* [RECORDS PROVIDED]
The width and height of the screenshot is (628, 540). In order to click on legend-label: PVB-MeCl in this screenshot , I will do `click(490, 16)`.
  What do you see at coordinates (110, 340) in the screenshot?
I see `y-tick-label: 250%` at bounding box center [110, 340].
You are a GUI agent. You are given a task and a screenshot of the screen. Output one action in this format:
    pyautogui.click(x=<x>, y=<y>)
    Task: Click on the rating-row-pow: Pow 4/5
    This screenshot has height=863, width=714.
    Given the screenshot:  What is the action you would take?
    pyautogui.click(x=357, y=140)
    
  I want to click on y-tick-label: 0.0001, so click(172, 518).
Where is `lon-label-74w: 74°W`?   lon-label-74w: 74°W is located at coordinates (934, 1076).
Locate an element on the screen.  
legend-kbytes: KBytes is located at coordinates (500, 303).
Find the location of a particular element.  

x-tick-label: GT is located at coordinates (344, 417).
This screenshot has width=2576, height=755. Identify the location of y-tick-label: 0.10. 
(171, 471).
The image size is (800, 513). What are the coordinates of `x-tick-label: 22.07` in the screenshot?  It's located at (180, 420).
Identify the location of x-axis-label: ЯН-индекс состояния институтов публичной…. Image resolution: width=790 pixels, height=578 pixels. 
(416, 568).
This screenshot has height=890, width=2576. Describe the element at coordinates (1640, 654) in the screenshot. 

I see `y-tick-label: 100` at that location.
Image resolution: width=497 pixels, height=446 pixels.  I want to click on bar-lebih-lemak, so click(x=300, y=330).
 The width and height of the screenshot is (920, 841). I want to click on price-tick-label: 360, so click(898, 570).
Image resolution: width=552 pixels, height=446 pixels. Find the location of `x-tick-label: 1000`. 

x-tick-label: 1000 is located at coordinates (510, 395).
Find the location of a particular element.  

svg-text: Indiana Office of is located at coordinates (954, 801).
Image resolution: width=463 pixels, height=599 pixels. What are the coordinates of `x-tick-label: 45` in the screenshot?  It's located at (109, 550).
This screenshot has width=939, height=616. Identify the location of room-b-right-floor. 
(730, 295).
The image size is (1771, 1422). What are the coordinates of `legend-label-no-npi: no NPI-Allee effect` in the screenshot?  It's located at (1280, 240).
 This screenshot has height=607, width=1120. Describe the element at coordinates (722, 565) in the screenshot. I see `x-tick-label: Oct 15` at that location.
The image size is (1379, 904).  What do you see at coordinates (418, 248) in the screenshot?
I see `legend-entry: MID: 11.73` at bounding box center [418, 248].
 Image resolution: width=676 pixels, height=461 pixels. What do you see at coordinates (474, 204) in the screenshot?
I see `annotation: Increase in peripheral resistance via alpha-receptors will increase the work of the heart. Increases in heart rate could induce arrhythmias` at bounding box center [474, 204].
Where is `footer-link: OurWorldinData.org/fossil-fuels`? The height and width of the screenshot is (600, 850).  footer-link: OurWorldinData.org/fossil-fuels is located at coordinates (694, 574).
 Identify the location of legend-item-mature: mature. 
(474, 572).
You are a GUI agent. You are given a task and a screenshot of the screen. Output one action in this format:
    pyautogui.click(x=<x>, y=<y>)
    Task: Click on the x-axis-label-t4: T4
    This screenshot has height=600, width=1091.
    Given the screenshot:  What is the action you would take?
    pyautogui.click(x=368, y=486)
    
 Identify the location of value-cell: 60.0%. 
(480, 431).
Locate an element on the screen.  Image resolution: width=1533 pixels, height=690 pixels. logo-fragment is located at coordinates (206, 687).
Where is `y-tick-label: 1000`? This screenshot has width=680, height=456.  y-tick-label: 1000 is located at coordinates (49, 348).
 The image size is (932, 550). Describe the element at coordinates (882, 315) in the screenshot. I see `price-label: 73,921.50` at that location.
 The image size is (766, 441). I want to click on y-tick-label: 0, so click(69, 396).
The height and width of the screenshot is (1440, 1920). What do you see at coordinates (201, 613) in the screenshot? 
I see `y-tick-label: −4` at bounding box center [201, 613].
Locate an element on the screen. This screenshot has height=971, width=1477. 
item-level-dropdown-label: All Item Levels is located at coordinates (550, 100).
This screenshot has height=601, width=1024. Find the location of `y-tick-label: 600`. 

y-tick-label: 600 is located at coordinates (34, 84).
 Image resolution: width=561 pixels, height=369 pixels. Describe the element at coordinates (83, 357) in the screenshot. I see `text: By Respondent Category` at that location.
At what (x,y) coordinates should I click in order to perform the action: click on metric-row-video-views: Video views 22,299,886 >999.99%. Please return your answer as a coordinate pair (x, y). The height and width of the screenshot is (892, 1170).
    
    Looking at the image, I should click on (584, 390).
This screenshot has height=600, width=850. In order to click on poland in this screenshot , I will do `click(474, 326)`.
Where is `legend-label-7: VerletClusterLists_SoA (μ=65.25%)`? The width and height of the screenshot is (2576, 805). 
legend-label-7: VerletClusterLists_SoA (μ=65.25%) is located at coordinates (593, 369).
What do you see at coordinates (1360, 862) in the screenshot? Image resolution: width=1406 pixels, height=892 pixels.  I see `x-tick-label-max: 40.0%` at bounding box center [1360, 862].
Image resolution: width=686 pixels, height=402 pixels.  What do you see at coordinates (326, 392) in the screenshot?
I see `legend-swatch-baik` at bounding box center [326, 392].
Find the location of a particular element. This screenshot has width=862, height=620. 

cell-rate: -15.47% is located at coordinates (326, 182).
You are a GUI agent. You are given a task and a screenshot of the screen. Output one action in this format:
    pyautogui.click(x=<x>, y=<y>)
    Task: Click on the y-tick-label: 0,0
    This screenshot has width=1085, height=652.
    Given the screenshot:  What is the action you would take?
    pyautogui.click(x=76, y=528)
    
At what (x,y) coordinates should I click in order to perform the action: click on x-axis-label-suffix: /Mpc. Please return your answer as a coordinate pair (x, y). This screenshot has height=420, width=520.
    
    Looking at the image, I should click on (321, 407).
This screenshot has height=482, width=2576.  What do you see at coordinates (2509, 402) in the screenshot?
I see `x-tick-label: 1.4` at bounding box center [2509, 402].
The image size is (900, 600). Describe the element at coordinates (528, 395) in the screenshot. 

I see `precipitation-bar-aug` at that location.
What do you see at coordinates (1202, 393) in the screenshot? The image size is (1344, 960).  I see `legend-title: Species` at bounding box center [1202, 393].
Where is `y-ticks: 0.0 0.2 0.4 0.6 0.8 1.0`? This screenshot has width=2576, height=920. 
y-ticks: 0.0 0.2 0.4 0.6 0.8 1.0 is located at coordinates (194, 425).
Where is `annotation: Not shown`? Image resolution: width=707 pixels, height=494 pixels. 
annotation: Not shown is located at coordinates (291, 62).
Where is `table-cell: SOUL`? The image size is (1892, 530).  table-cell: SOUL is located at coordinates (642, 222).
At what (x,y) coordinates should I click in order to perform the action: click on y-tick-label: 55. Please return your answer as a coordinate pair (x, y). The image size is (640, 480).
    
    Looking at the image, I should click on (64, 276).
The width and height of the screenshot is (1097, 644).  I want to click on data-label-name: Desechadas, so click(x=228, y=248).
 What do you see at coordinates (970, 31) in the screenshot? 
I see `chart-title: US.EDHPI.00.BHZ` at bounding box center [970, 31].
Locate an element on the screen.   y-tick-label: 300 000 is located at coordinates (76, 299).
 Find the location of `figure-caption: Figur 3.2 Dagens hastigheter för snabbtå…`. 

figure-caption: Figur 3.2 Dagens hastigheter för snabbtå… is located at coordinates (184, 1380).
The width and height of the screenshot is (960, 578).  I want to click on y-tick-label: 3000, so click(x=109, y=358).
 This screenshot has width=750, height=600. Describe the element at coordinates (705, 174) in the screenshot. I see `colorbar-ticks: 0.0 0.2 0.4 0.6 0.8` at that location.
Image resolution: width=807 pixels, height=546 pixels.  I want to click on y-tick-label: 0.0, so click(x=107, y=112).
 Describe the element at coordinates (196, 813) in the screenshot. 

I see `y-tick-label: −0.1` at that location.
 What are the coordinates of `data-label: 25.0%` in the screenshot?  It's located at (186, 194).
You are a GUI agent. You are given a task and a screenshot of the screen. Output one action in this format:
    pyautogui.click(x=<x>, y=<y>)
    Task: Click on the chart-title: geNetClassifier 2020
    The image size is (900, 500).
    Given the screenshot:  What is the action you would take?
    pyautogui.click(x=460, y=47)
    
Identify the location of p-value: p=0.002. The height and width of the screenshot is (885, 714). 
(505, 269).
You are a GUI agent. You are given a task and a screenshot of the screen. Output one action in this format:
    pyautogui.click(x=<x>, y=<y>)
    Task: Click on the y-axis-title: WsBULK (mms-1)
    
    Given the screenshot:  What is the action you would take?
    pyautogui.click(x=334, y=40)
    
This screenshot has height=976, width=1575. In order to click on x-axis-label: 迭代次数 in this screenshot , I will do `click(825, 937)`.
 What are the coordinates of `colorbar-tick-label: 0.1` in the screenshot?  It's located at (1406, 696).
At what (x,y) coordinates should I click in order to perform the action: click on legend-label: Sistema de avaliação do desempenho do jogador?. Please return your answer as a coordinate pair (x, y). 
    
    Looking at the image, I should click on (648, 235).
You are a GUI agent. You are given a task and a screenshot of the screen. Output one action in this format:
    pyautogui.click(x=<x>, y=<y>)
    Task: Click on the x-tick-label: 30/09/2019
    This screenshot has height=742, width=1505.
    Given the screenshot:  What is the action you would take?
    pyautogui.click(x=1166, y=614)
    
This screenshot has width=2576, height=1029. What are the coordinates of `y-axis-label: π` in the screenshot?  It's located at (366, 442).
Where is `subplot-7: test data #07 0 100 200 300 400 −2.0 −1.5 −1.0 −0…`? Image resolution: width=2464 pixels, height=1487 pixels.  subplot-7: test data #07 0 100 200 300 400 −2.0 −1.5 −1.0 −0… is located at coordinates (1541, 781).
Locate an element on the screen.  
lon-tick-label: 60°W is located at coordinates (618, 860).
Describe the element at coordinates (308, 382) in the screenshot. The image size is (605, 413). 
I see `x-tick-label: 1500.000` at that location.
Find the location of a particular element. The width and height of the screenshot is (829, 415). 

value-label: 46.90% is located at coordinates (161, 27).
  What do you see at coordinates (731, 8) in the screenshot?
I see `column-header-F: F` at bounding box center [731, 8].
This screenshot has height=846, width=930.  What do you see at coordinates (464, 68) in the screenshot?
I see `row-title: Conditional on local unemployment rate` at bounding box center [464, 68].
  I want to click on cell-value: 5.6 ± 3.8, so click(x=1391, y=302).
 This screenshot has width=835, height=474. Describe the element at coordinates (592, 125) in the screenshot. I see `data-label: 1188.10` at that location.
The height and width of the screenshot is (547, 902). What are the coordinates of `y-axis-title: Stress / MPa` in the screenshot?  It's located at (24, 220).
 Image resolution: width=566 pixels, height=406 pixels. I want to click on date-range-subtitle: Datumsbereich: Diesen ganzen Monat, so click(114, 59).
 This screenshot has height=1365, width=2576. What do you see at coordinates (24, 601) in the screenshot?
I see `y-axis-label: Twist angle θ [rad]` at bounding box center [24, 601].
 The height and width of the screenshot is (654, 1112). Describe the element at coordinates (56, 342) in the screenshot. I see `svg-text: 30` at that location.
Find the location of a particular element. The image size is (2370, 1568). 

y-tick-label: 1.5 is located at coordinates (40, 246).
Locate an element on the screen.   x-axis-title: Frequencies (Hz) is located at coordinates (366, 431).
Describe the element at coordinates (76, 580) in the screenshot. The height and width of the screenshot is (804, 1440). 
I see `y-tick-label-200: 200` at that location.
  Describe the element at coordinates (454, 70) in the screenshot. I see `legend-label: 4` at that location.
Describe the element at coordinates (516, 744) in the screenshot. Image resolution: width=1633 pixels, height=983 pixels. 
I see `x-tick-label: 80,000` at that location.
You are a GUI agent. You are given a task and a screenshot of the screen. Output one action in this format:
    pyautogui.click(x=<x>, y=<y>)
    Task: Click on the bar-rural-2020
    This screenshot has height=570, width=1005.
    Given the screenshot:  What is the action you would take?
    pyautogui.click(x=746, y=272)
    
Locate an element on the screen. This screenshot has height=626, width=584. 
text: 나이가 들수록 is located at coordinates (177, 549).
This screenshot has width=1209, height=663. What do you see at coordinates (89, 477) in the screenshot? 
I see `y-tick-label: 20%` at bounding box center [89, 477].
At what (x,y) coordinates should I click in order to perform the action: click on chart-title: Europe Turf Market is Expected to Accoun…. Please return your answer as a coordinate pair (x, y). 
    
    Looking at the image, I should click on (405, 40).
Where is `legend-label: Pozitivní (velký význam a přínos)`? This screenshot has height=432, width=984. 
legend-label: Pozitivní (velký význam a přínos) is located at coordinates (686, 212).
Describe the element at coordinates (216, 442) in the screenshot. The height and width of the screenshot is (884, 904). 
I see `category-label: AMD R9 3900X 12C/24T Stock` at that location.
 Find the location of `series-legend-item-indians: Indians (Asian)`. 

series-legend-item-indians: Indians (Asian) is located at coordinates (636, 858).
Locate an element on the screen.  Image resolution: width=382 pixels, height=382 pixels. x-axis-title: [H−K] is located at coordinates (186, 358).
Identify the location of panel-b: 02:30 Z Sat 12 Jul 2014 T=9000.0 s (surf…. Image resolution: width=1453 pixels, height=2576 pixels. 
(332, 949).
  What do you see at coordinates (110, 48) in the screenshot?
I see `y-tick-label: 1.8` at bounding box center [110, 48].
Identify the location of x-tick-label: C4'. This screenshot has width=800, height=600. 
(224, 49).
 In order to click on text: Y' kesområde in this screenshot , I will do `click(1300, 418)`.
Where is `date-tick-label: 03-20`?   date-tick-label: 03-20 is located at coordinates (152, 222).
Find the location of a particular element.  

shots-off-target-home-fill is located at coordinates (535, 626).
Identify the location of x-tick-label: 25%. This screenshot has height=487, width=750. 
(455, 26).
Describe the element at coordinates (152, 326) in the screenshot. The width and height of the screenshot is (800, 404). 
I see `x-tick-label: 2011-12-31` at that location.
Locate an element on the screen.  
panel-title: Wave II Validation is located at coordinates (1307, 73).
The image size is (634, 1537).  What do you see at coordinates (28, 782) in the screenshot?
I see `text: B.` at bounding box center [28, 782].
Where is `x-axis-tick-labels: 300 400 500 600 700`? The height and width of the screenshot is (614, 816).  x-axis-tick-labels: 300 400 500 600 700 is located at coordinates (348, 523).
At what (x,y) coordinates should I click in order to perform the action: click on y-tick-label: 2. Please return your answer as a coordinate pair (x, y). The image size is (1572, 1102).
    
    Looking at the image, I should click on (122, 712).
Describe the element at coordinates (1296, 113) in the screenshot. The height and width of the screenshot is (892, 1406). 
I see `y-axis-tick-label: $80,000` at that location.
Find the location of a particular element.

* [EXERCISE PROMPT]
Write out the lines again with "particular" swapped for "specific" and nothing else changed. Begin at the first line and stop after the one containing "The image size is (800, 513).".

* [ANSWER SPACE]
The width and height of the screenshot is (628, 540). In order to click on legend-label: PVB-MeCl in this screenshot , I will do `click(490, 16)`.
  What do you see at coordinates (110, 340) in the screenshot?
I see `y-tick-label: 250%` at bounding box center [110, 340].
You are a GUI agent. You are given a task and a screenshot of the screen. Output one action in this format:
    pyautogui.click(x=<x>, y=<y>)
    Task: Click on the rating-row-pow: Pow 4/5
    This screenshot has height=863, width=714.
    Given the screenshot:  What is the action you would take?
    pyautogui.click(x=357, y=140)
    
  I want to click on y-tick-label: 0.0001, so click(172, 518).
Where is `lon-label-74w: 74°W`?   lon-label-74w: 74°W is located at coordinates (934, 1076).
Locate an element on the screen.  
legend-kbytes: KBytes is located at coordinates (500, 303).
Find the location of a specific element.  

x-tick-label: GT is located at coordinates (344, 417).
This screenshot has width=2576, height=755. Identify the location of y-tick-label: 0.10. 
(171, 471).
The image size is (800, 513). What are the coordinates of `x-tick-label: 22.07` in the screenshot?  It's located at (180, 420).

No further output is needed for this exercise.